Rettung wovon? Befreiung wovon? Das Kind in der Ukraine, dass unter dem Beschuss der russischen Invasionsarmee leidet, stellt sich den Frieden als eine Erlösung vor, eine Erlösung von der ständigen Todesgefahr. 

Ein chronisch kranker Mensch stellt sich eine Heilung als die ultimative Erlösung vor; ein sterbenskranker Mensch vielleicht auch den Tod. 

Ein Kind, das mit prügelnden Eltern aufwächst, mag sich ein friedliches Familienleben als Erlösung vorstellen, ein Leben ohne Streit, Geschrei und Schmerzen.  

Auch das Neue Testament redet nie abstrakt von Erlösung. Und Jesus hat niemanden aufs Jenseits vertröstet. Im Gegenteil, die Evangelien erzählen von Menschen, die in der Begegnung mit Jesus Erlösung erfahren. Blinde sehen, Taube hören, Lahme gehen, Betrüger ändern ihr Leben und werden bessere Menschen. 

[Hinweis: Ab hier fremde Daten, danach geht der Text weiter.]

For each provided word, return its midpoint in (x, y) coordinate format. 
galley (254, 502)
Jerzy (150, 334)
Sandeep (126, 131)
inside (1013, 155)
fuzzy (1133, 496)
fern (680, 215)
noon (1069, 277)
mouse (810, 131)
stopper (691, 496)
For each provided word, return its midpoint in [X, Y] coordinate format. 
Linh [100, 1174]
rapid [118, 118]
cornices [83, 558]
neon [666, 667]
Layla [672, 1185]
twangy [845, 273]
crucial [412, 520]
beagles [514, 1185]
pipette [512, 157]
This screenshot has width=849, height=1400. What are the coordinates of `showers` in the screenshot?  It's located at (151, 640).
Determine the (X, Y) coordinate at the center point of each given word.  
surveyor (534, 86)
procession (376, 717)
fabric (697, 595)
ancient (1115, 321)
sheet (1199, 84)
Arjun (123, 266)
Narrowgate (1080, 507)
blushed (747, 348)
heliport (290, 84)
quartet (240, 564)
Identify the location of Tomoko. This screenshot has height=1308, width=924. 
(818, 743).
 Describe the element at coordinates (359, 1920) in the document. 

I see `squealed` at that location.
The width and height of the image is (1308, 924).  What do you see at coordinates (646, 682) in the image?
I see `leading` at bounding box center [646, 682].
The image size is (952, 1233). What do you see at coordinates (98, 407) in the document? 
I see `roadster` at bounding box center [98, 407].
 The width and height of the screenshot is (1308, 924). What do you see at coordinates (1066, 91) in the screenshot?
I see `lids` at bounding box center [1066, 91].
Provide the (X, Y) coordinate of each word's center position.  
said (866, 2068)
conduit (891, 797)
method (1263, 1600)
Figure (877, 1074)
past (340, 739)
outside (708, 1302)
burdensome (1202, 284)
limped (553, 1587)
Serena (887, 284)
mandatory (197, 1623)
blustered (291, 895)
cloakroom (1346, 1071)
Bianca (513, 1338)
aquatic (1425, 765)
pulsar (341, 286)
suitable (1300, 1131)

Welche Ermutigung würden Sie in einen Brief an Ihre Mitchristinnen und -christen schreiben? Bestimmt eine persönliche. Vielleicht würden Sie sie aufmerksam machen auf das, was um sie herum schon alles geschieht: Menschen hören einander zu, lassen andere ihr Leid klagen, nehmen Anteil. Kinder spielen miteinander. Eltern kommen mal raus und mischen sich mit anderen Eltern. Jugendliche reifen heran zu selbstbewussten Erwachsenen. Sie werden hilfsbereit, engagiert und offen für andere. Zugezogene finden Anschluss. Alte stehen einander bei, besuchen einander, wenn sie krank sind; sie hören zu und unterstützen einander, wenn die erwachsenen Kinder Sorgen bereiten.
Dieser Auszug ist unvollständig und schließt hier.